Re: RBD fio Performance concerns

Stefan Priebe - Profihost AG <s.priebe@xxxxxxxxxxxx> · Thu, 22 Nov 2012 11:19:15 +0100

Same to me:
rand 4k: 23.000 iops
seq 4k: 13.000 iops

Even in writeback mode where normally seq 4k should be merged into 
bigger requests.

Stefan

Am 21.11.2012 17:34, schrieb Mark Nelson:
Responding to my own message. :)

Talked to Sage a bit offline about this.  I think there are two opposing
forces:

On one hand, random IO may be spreading reads/writes out across more
OSDs than sequential IO that presumably would be hitting a single OSD
more regularly.

On the other hand, you'd expect that sequential writes would be getting
coalesced either at the RBD layer or on the OSD, and that the
drive/controller/filesystem underneath the OSD would be doing some kind
of readahead or prefetching.

On the third hand, maybe coalescing/prefetching is in fact happening but
we are IOP limited by some per-osd limitation.

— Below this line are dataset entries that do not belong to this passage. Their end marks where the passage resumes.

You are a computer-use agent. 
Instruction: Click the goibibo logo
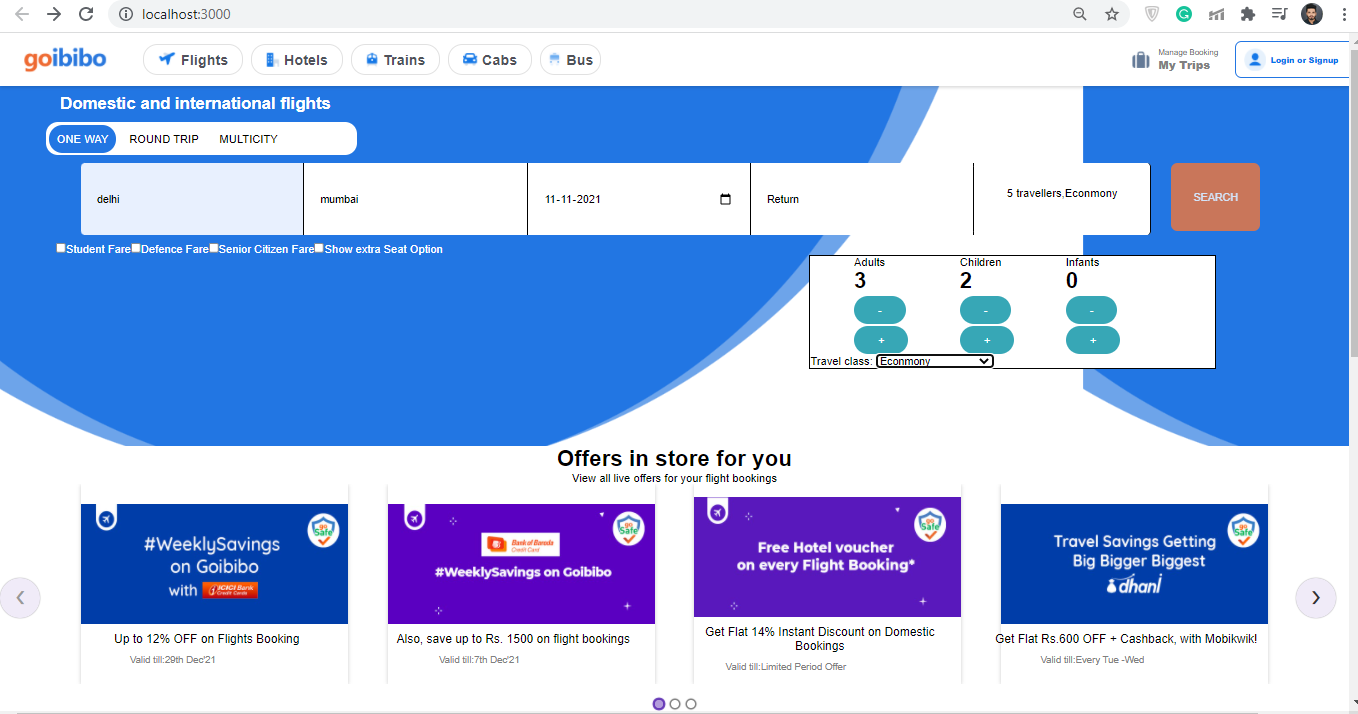tap(64, 59)
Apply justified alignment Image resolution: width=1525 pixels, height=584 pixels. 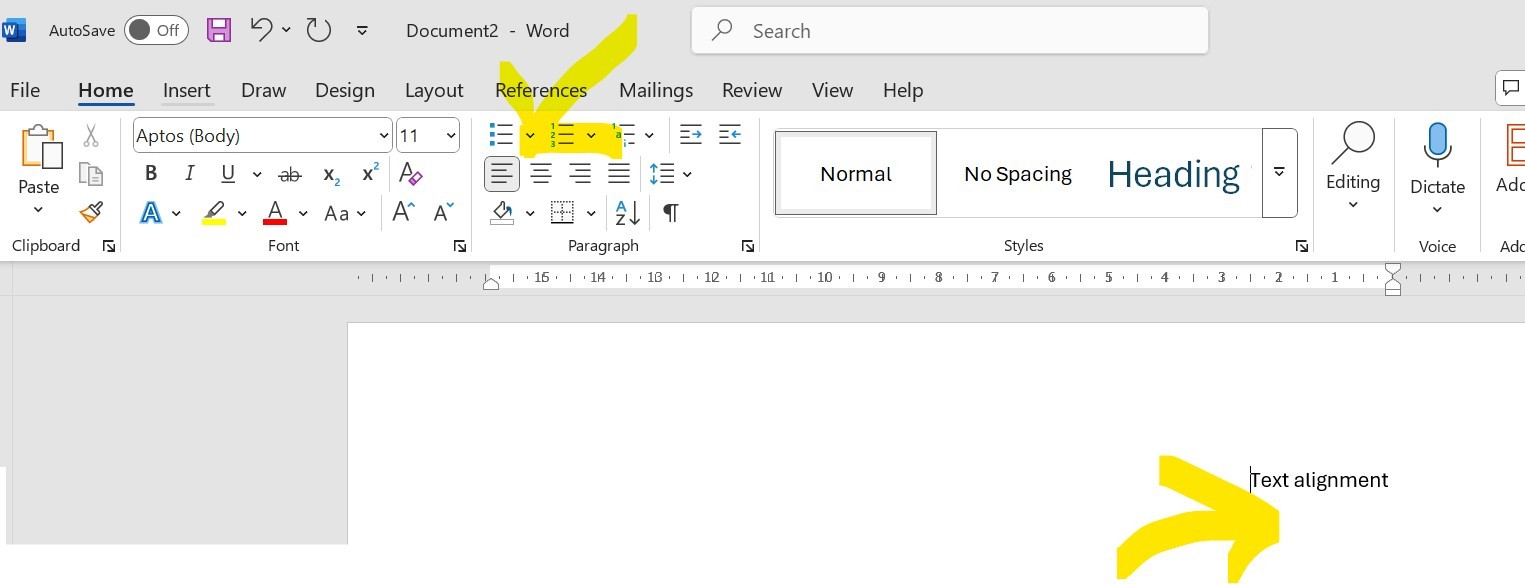(619, 173)
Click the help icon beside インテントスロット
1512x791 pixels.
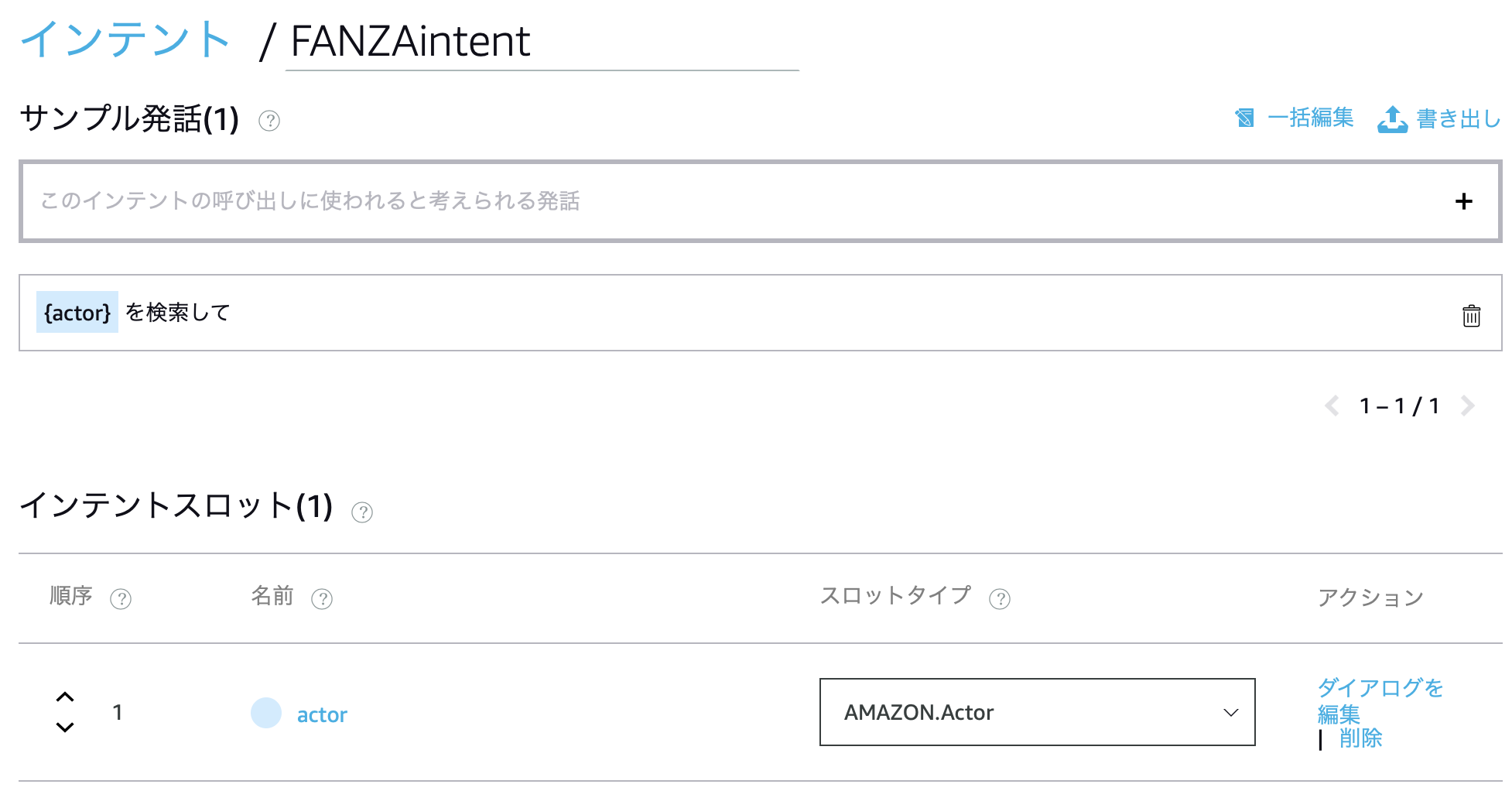[x=362, y=512]
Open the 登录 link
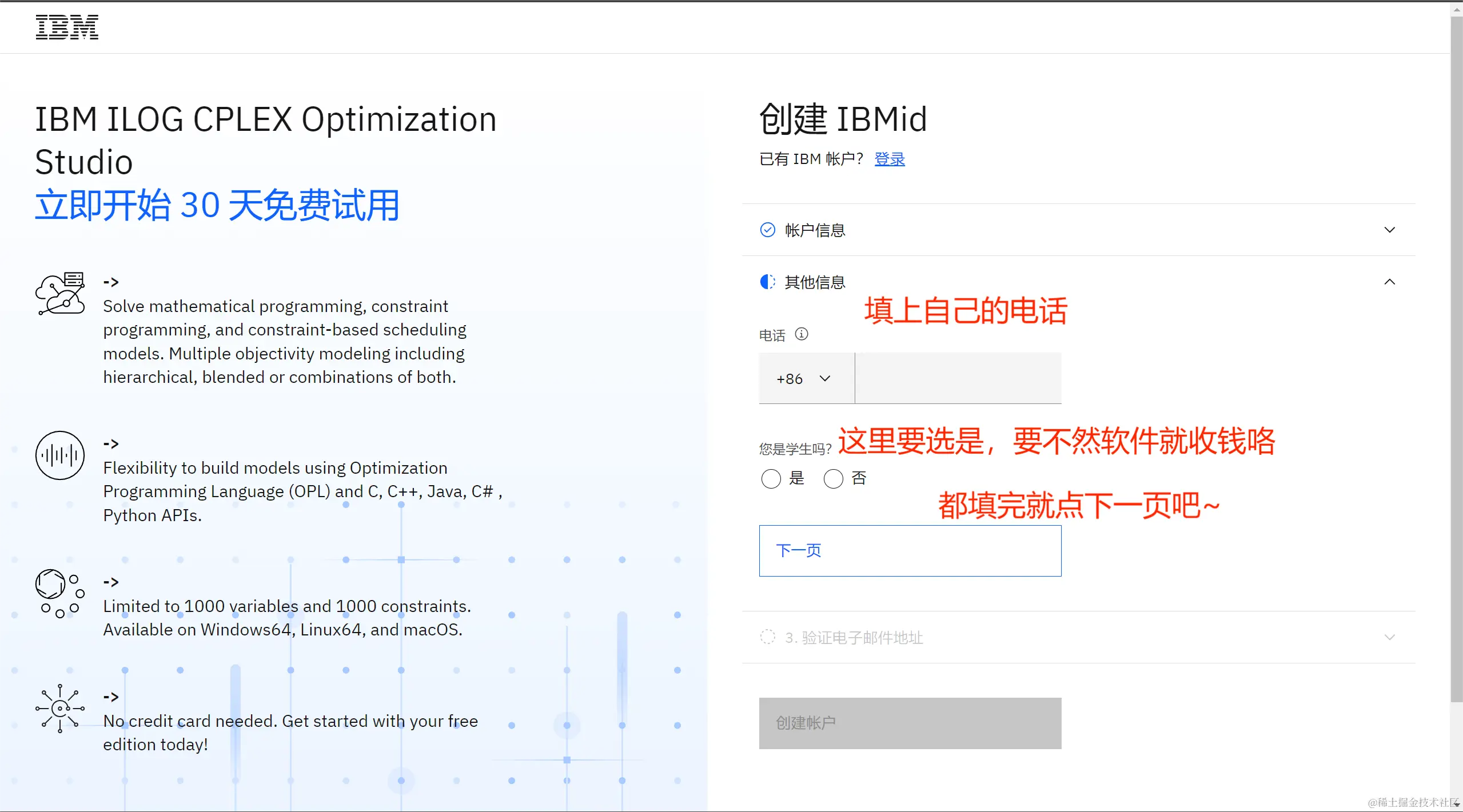Screen dimensions: 1463x812 click(x=890, y=159)
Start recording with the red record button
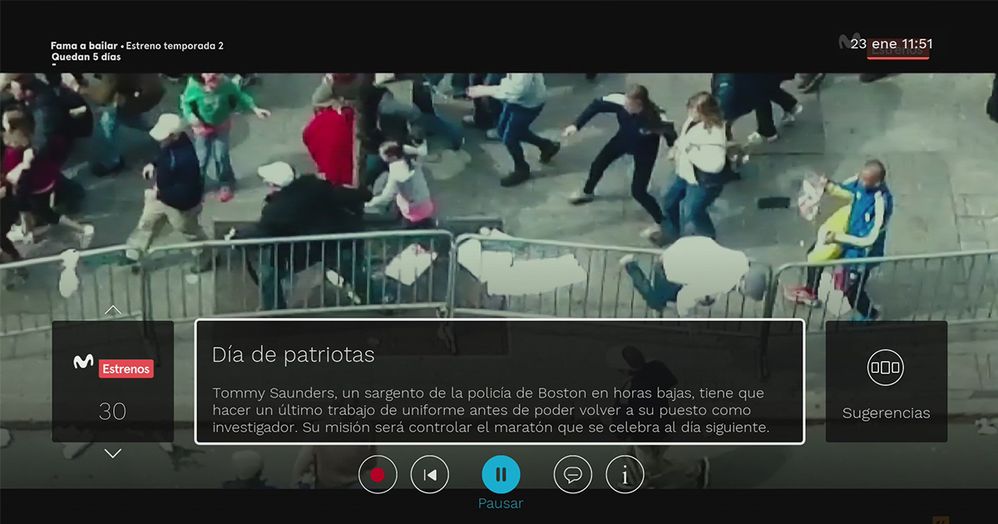 [x=377, y=474]
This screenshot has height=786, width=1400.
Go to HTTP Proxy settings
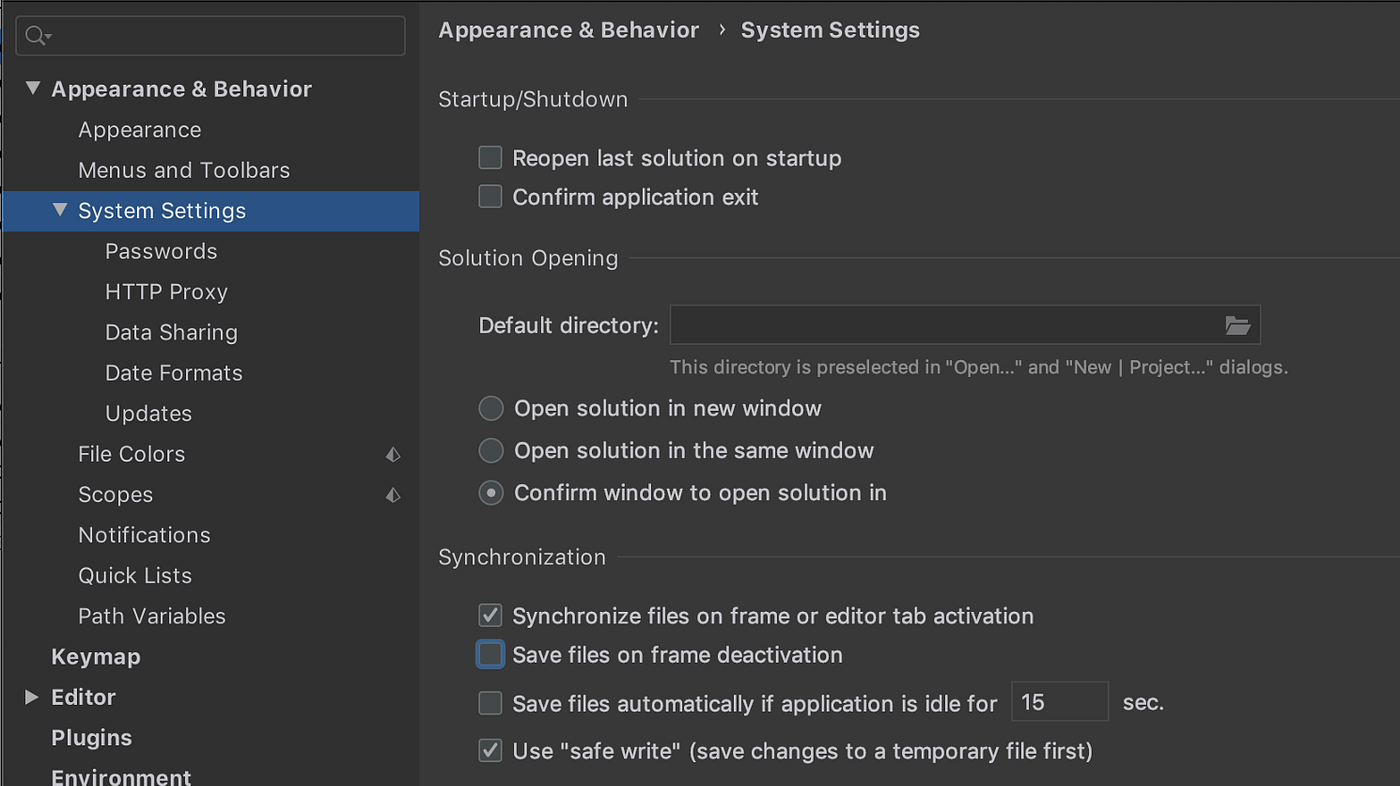coord(166,292)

It could be interesting to do the test with a single OSD and see what
happens.

Mark

On 11/21/2012 09:52 AM, Mark Nelson wrote:
Hi Guys,

I'm late to this thread but thought I'd chime in.  Crazy that you are
getting higher performance with random reads/writes vs sequential!  It
would be interesting to see what kind of throughput smalliobench reports
(should be packaged in bobtail) and also see if this behavior happens
with cephfs.  It's still too early in the morning for me right now to
come up with a reasonable explanation for what's going on.  It might be
worth running blktrace and seekwatcher to see what the io patterns on
the underlying disk look like in each case.  Maybe something unexpected
is going on.

Mark

On 11/19/2012 02:57 PM, Sébastien Han wrote:
Which iodepth did you use for those benchs?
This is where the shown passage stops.